To help our partners think through their learning outcomes and strategies, we created the Graduate Aims Database, a resource that more deeply examines the intricate layers beyond schools’ desired learning outcomes. Each entry includes:

  • information to help define and measure the outcome;
  • insights into how the outcome develops; and
  • potential design implications; and
  • debates or nuances related to the outcome that often have critical equity implications.

To date, we’ve published five outcomes—empathy, agency, critical consciousness, sense of purpose, and self-regulation. We will publish more mid-summer.

In addition to working at Transcend (which admittedly makes me bullish about the database), I’ve had first-hand experience drawing from the database to help with school design. This August, Joy Thigpen, a team, and I are launching The Forest School: An Acton Academy at Pinewood Forest in south metro Atlanta. Our mission is that “each person who enters our doors will find a calling that will change the world.” The Acton model combines learning methods that blend Socratic guiding, core-skills building, and self-directed real-world projects in an intentionally diverse and character-forging community. Acton affiliates are a network of like-minded educational entrepreneurs who are constantly experimenting; no one owner speaks for the network.

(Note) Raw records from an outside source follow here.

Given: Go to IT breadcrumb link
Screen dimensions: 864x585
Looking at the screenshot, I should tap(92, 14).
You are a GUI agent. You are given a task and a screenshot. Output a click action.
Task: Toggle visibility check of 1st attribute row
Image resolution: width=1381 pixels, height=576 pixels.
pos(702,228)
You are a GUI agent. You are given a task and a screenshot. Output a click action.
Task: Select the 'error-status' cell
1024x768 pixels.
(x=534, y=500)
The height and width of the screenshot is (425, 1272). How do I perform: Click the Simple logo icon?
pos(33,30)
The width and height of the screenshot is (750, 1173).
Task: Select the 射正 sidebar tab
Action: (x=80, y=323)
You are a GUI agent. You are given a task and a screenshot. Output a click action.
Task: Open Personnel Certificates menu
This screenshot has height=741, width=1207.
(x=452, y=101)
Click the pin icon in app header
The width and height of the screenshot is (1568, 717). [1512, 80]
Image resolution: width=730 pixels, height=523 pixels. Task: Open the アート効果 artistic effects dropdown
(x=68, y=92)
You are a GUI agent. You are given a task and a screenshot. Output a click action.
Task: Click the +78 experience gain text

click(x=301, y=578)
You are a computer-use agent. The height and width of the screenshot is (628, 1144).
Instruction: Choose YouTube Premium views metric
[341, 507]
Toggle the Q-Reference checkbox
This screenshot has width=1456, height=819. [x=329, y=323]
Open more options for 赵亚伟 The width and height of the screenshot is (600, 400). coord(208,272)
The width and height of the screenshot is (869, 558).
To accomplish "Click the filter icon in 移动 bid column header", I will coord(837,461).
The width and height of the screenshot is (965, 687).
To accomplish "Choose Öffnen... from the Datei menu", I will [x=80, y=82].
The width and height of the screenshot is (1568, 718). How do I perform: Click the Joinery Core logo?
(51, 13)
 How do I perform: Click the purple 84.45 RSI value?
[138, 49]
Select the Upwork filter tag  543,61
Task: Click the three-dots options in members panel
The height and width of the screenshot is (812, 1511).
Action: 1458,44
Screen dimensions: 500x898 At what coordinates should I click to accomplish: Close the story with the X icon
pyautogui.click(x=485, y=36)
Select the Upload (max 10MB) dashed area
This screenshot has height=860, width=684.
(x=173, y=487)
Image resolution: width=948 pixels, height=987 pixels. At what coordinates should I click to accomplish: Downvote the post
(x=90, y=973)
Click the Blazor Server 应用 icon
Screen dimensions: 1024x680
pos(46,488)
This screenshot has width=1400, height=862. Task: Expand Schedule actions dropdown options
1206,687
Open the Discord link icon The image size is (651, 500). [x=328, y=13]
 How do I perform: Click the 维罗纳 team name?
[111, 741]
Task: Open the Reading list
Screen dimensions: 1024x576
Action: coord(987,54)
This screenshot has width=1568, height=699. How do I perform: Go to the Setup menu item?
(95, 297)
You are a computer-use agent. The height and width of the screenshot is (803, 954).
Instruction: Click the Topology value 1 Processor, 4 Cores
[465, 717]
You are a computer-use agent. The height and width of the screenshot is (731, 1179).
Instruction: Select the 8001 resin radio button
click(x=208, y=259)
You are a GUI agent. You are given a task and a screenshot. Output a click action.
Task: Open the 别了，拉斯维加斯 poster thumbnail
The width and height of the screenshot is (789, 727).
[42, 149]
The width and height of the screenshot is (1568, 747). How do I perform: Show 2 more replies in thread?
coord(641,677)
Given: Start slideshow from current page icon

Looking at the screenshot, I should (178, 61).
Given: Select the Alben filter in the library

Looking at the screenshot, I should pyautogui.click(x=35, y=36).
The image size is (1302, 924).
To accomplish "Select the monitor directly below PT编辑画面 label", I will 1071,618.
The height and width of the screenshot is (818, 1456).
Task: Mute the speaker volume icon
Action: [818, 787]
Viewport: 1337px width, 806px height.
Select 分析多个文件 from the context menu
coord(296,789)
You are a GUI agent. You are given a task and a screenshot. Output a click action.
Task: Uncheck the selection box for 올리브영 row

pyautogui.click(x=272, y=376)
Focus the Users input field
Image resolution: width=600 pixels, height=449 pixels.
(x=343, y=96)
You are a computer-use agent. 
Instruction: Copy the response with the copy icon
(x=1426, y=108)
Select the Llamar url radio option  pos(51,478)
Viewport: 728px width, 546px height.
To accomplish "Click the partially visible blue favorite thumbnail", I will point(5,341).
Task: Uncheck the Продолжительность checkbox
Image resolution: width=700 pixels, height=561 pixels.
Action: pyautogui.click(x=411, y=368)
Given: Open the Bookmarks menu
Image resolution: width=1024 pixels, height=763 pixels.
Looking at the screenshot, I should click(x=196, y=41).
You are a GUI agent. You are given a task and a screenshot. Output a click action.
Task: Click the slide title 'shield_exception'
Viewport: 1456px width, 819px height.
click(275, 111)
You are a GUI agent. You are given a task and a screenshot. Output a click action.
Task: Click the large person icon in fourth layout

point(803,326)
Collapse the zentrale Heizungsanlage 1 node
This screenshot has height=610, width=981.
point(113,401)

Members of our founding team were keen to use Transcend’s database to improve our learning design. Specifically, we weighed insights from each database entry against our learning design to make important tweaks, some of which had ripple effects on other aspects of our model. Of the five graduate aims currently available in the database, “sense of purpose” was most poignant for us.

Here are five ways that the “sense of purpose” entry helped The Forest School.

1. It affirmed certain parts of our learning design and encouraged us to keep what we had and press onward.

For example, in a section called “Look Fors,” the database suggests that people with purpose will: (a) articulate an interest and the “why” behind the interest; (b) demonstrate sustained passion and commitment to a certain goal; (c) engage in deep conceptual thinking and understanding; and (d) reflect on how their efforts benefit others.

Reading these “Look Fors” affirmed the criteria we built to assess the self-directed project our high schoolers will pitch and undertake during their time at The Forest School. It also affirmed specific language decisions we made.

In addition, a major theme of the entry is that purpose 1) develops at a different rate for each individual based on life experiences and 2) usually doesn’t firm up until young adulthood—meaning mid-20s and early 30s. This theme affirmed our efforts to include learning experiences such as Dream Teams (a team of mentors that support student goal setting) and Purpose Match (a tool for reflecting on purpose) to help our learners build ”purpose seeking skills” rather than a fixed purpose statement by the time they graduate.

2. It encouraged us to make some adjustments to our existing plans.

One recommendation in the entry is to “allocate funding to support strong arts programs, which allow learners to ‘connect with others through self-expression…relate through sharing ideas, emotions, and observations of the world…build community through personally meaningful interactions’ (Malin, 2015).”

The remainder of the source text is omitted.